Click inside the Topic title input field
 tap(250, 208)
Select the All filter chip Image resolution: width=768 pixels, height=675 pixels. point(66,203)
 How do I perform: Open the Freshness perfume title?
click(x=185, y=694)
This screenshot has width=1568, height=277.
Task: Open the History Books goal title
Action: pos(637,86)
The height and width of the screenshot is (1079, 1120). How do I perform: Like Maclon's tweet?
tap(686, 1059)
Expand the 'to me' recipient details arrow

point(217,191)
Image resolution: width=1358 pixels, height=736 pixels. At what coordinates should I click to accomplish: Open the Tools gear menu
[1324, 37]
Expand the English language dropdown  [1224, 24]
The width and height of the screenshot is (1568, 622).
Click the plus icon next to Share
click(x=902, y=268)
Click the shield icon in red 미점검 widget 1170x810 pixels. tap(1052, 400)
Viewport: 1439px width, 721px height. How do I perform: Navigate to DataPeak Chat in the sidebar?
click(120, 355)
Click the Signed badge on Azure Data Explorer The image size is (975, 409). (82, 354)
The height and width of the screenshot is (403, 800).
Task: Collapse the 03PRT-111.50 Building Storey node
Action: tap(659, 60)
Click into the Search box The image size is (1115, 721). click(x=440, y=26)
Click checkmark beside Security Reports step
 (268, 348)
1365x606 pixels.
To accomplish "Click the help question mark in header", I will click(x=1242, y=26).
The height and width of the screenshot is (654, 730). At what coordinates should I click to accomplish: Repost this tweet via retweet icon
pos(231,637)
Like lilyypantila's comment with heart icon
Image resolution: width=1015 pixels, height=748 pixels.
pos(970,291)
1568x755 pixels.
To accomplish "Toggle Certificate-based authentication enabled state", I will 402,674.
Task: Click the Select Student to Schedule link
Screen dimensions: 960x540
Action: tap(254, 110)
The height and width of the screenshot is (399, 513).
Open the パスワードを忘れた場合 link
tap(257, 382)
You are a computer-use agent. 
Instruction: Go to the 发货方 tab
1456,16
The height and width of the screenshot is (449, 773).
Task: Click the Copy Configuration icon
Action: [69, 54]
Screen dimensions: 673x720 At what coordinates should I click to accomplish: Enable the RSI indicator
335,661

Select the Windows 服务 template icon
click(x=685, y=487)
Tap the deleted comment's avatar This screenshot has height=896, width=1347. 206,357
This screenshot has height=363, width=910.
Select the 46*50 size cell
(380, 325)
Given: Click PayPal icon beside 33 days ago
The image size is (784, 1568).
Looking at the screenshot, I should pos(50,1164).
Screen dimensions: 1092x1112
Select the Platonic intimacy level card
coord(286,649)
******
> [TASK DETAILS] With the line holding "1568x755 pixels." as the first and the line holding "This screenshot has height=363, width=910." as the last, please transcribe exactly the lines of the material above in that range and nothing else.

> [TASK RESULT]
1568x755 pixels.
To accomplish "Toggle Certificate-based authentication enabled state", I will 402,674.
Task: Click the Select Student to Schedule link
Screen dimensions: 960x540
Action: tap(254, 110)
The height and width of the screenshot is (399, 513).
Open the パスワードを忘れた場合 link
tap(257, 382)
You are a computer-use agent. 
Instruction: Go to the 发货方 tab
1456,16
The height and width of the screenshot is (449, 773).
Task: Click the Copy Configuration icon
Action: [69, 54]
Screen dimensions: 673x720 At what coordinates should I click to accomplish: Enable the RSI indicator
335,661

Select the Windows 服务 template icon
click(x=685, y=487)
Tap the deleted comment's avatar This screenshot has height=896, width=1347. 206,357
This screenshot has height=363, width=910.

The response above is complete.